- ÉNONCÉ DE LA TÂCHE:
Prolongez, s'il vous plaît, le récit sur le peuplement catalan de Murcie en reprenant juste après sa dernière phrase.
____ EXTRAIT DE RÉFÉRENCE
Comment Murcie fut peuplée de Catalans; comment le roi En Jacques livra toute sa portion au roi de Castille, son gendre; et comment, de retour à Valence, il fit tenir une cour plénière dans laquelle il nomma procureur et vicaire général du royaume d'Aragon et de Valence l'infant En Pierre, et de Majorque l'infant En Jacques.
Après avoir pris ladite cité et l'avoir peuplée de Catalans, il en fit de même pour Oriola, Elx, Guardamar, Alicante, Carthagène et autres lieux. Ainsi, vous pouvez être assurés que tous ceux qui habitent Murcie et les dits lieux sont de vrais Catalans, parlent le plus beau catalan du monde, et sont tous de bons hommes d'armes et prêts à tout, et on peut dire que c'est un des plus agréables royaumes du monde. Je vous dis en vérité que ni moi ni nul autre ne pouvons connaître deux meilleures et plus excellentes provinces en toutes choses que les royaumes de Valence et de Murcie.
Quand ledit seigneur roi eut peuplé Murcie et les autres lieux, il abandonna sa portion au roi de Castille son gendre, afin qu'il pût se défendre en toute occasion, et qu'ils pussent se soutenir l'un l'autre. Il remit principalement à son gendre l'infant don Manuel, Elx, le val d'Elda et de Novelda, Asp et Petrer. Le roi don Alphonse de Castille créa aussi ledit infant don Manuel adelantat[35] de toute sa portion, afin que ces terres étant ainsi réunies pussent se défendre contre les Maures. Le roi d'Aragon en livrant sa part du royaume à don Alphonse de Castille et à son gendre l'infant don Manuel, y mit la condition, qu'au moment où il les réclamerait elles lui seraient rendues. Ils le promirent et en dressèrent des chartes en bonne forme. C'est ainsi que la maison d'Aragon a recouvré lesdits domaines, ainsi que je vous le dirai quand il en sera temps.
________
____ ENTRÉES DE DONNÉES
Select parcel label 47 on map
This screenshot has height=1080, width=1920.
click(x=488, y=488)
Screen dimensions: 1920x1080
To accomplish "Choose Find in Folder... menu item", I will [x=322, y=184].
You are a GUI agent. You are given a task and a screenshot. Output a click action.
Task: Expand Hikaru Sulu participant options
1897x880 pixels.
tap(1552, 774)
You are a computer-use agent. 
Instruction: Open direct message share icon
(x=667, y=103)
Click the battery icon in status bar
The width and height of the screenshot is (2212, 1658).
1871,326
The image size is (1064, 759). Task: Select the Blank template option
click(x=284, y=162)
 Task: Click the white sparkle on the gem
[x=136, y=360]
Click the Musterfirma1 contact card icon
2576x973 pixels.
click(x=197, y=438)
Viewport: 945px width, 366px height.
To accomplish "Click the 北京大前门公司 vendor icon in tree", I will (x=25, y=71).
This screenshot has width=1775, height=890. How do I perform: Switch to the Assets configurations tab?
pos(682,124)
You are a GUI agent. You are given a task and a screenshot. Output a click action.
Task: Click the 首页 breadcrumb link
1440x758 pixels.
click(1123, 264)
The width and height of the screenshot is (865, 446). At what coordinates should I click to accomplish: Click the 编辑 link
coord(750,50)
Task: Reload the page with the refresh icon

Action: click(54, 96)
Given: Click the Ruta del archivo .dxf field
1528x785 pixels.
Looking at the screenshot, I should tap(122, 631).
________
- CORRIGÉ DE L'EXERCICE:
Lorsque le roi d'Aragon eut peuplé tous ces pays et les eut confiés à son gendre, il alla à Valence, où il fit réunir ses cortès. Elles furent très nombreuses et bien composées. Là se trouvèrent ses fils, qui furent bien contents de se réunir au roi leur père et aux riches hommes, barons, prélats, chevaliers, citoyens et hommes des villes. La fête fut brillante, et toute la cité fit de grandes réjouissances. Dieu avait fait tant de grâces au roi et à ses enfants qu'il n'est point étonnant qu'ils se réjouissent en Dieu.
Dans cette cour plénière, le roi ordonna de reconnaître pour procureur et vicaire général d'Aragon, de Valence et de toute la Catalogne, jusqu'au col de Panissas, le seigneur infant En Pierre; il créa aussi vicaire et procureur général du royaume de Majorque, de Minorque et Ibiza, du comté de Roussillon, du Confient, de la Cerdagne et de Montpellier, l'infant En Jacques, afin que tous deux y vécussent comme seigneurs avec les reines leurs épouses, leurs infants et infantes, et afin que leurs pays fussent mieux régis et mieux gouvernés, et afin de pouvoir lui-même, de son vivant, apprécier l'ordre, le bon sens et la bonne conduite de chacun; car il est certain qu'on ne peut bien connaître un homme, de quelque condition qu'il soit, que quand on lui a remis le pouvoir en main. C'est quand on a donné le pouvoir à quelqu'un qu'on peut savoir de quoi est capable un homme ou une femme; voilà pourquoi ledit seigneur voulait agir ainsi. En même temps, il voulait jouir du repos et aller visiter ses terres.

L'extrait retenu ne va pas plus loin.